Asking rents spiral down in Chicago & Honolulu, come unglued in Washington DC, drift lower in New York City, but see double-digit surges in Southern California and many less expensive markets.
Let’s start with Chicago and then swing to Southern California to get a flair for the drama on the ground that gets averaged out in the national figures.
Chicago rents peaked in the fall of 2015 and have since spiraled lower. In July, the median 1-BR asking rent dropped 5% from a year ago, to $1,510, and is down 26% from the peak in October 2015. For a 2-BR, median asking rent plunged 13.6% year-over-year and is down 30% from the peak.
────────────────────
Goal 1.
Extract from the records, word for word, the stretch from the line containing "800x465 pixels." through the line containing "Action: (120, 9)".
The text and the records come from separate sources.

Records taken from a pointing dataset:
────────────────────
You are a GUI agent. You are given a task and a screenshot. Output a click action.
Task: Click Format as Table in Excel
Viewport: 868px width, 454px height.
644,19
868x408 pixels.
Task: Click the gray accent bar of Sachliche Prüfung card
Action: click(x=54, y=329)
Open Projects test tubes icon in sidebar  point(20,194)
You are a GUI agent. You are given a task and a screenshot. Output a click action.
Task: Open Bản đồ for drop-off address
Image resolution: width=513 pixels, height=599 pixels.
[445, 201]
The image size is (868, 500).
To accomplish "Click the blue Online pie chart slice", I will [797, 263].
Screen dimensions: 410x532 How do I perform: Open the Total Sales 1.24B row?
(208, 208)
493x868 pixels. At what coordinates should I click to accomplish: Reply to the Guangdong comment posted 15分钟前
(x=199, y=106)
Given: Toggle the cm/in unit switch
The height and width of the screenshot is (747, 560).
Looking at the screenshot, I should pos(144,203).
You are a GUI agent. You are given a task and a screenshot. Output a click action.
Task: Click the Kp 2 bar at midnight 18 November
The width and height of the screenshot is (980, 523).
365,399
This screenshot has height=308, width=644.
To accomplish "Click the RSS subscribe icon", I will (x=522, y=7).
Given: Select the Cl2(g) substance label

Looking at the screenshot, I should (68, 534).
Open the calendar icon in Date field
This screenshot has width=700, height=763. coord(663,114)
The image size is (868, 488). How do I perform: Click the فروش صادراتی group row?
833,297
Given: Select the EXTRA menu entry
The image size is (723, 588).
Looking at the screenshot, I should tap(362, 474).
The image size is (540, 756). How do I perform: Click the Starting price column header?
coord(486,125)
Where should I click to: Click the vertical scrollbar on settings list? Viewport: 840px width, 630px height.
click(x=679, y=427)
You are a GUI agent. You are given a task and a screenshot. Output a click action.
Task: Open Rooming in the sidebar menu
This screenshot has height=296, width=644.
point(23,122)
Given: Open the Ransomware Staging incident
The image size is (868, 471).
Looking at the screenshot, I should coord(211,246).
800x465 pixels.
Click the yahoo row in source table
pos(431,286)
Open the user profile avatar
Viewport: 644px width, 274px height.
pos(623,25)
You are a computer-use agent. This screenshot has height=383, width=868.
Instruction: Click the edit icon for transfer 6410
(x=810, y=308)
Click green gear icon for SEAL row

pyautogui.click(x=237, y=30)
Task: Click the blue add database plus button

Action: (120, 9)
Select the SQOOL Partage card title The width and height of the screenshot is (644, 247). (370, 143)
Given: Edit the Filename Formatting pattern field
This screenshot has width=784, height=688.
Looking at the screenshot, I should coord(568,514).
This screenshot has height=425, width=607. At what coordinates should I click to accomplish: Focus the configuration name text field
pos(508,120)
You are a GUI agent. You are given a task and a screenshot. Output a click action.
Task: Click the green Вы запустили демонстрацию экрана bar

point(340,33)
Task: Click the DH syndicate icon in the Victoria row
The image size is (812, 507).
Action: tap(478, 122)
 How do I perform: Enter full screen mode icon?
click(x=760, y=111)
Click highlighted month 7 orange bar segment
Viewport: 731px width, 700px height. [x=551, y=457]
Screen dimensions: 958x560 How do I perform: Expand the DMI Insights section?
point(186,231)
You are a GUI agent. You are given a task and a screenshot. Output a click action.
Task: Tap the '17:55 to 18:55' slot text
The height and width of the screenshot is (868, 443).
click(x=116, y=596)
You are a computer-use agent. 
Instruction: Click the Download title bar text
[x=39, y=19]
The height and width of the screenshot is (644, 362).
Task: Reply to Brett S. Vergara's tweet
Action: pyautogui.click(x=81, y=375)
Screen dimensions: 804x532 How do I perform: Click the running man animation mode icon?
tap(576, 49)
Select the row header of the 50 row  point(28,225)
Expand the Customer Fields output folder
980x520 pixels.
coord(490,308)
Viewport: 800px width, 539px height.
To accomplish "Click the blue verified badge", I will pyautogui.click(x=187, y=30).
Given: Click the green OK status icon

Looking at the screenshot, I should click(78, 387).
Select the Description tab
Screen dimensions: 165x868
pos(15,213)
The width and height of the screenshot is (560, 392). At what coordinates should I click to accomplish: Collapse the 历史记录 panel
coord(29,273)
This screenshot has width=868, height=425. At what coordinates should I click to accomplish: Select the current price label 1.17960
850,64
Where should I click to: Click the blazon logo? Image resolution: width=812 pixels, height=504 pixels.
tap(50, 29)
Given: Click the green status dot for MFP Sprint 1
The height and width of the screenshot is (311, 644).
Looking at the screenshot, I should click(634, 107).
────────────────────
Goal 2.
Extend the passage on falling and rising rents past its last sentence.

Result 1.
800x465 pixels.
Click the yahoo row in source table
pos(431,286)
Open the user profile avatar
Viewport: 644px width, 274px height.
pos(623,25)
You are a computer-use agent. This screenshot has height=383, width=868.
Instruction: Click the edit icon for transfer 6410
(x=810, y=308)
Click green gear icon for SEAL row

pyautogui.click(x=237, y=30)
Task: Click the blue add database plus button

Action: (120, 9)

Result 2.
Like other cities, Chicago has an apartment construction boom. In the Chicago-Naperville-Elgin metro area, 10,700 apartments are expected to be delivered in 2018, for a population of 9.5 million. And this is a problem – because Chicago’s population has dropped by 27,000 people since its peak in 2014. In late 2015, asking rents peaked. As new apartments came on the market and as more people left, demand withered and rent began to spiral down.
But rents in Southern California are soaring. In Los Angeles, the median 1-BR asking rent, after setting a record in June, ticked down in July to $2,330. The median 2-BR asking rent also set a record in June and ticked down in July to $3,210 – the second most expensive 2-BR asking rent in the country, after San Francisco. Rents for 1-BR and 2-BR apartments in San Diego soared 15.6% and 8.4% in July compared to a year ago. In Santa Ana, Anaheim, and Long Beach, a similar scenario is playing out.
But on a nationwide basis, these dramatic differences between individual metros get averaged-out: Median asking rent for 1-BR apartments across the US rose 2.7% in July compared to a year ago, to $1,208. And for a 2-BR, it rose 2.7% to $1,446.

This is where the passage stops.